Upon acceptance by the FDA, this IND allows AGT to initiate a Phase 1 clinical trial that will investigate the safety of AGT103-T in humans, measure key biomarkers, and explore surrogate markers of efficacy. AGT expects to begin recruiting patients for the Phase 1 study in January.

About HIV

Today, approximately 37.9 million people worldwide and 1.1 million people in the United States are living with HIV/AIDS. The U.S. Government has estimated that 38,700 Americans were newly infected with HIV in 2016 and 1.7 million individuals globally were newly infected with HIV in 2018 (

Since the late 1980s, antiretroviral drugs have restored quality of life to persons living with HIV and, in some cases, have even been used to prevent new infections. However, no approved treatments can cure HIV. This is an unmet medical need that AGT seeks to address.

About AGT 103-T

AGT103-T is a genetically-modified cell product made from a person's own cells. AGT's approach is unique in that it focuses on repairing the key immune system damage caused by HIV. When HIV infection causes this specific damage, killing of T helper cells required for immunity to HIV, the infected person becomes unable to eliminate the virus and thus, becomes chronically infected. AGT's approach is designed to repair the T helper cell defect and provide durable virus control that is not compromised by HIV strains that vary in sequence or use alternate ways to enter and infect T cells. AGT's AGT103-T HIV therapeutic drug should work to remove infected cells from the body and decrease or eliminate the need for lifelong antiretroviral treatment.

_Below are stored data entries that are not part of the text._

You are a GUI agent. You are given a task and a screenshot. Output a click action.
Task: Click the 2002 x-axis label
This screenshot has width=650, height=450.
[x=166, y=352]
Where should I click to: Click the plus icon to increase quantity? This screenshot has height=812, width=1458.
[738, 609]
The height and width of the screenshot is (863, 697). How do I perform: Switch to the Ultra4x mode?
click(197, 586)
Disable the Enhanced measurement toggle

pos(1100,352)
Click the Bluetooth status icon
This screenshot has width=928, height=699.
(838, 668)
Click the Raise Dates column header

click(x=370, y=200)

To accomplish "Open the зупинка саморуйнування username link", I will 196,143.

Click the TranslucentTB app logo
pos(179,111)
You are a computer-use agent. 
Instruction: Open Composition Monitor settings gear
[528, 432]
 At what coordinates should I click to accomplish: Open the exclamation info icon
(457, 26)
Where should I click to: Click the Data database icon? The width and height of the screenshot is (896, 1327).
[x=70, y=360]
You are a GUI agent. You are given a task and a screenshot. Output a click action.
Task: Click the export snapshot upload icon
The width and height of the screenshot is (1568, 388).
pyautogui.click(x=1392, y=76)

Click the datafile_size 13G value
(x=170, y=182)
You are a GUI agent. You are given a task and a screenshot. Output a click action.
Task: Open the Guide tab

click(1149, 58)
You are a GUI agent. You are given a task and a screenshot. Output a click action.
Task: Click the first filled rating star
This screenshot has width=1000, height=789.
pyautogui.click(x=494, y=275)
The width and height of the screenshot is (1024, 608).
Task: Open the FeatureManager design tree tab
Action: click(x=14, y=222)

"Previous cell and gene therapies for HIV provided very low doses of critical virus-specific CD4 T cells that are needed to repair the immune defect caused by HIV. AGT103-T becomes highly enriched in these specific cells during our proprietary 12-day manufacturing process. By providing high doses of virus-specific helper T cells, which are protected from HIV damage by a safe genetic modification, AGT's goal is to rebuild the capacity for normal, unhindered immune responses against HIV that may control the infection and protect against future virus exposures. We believe this product will be suitable for persons in different disease stages and with multiple types of HIV infection" explains Chief Science Officer C. David Pauza, PhD.

AGT has entered into a Research Collaboration Agreement with the National Institute of Allergy and Infectious Diseases (NIAID) and was able to demonstrate AGT103-T's mechanism of action. Read about AGT's NIAID Research Collaboration Agreement here.

About American Gene Technologies (AGT)

American Gene Technologies (AGT) is a gene and cell therapy company with a proprietary gene-delivery platform for rapid development of cell and gene therapies to cure infectious diseases, cancers, and inherited disorders. The Company's mission is to transform people's lives through genetic medicines that rid the body of disease. The Company expects to take its patented lead candidate for an HIV cure into the clinic in 2019. AGT has received seven patents for its unique immuno-oncology approach to stimulate gamma-delta (γδ) T cells to destroy a variety of solid tumors. The Company has developed a synthetic gene for treating Phenylketonuria (PKU), a debilitating inherited disease. AGT's treatment for PKU has been granted Orphan Drug Designation by the Food and Drug Administration (FDA), and it is expected to reach the clinic in 2020.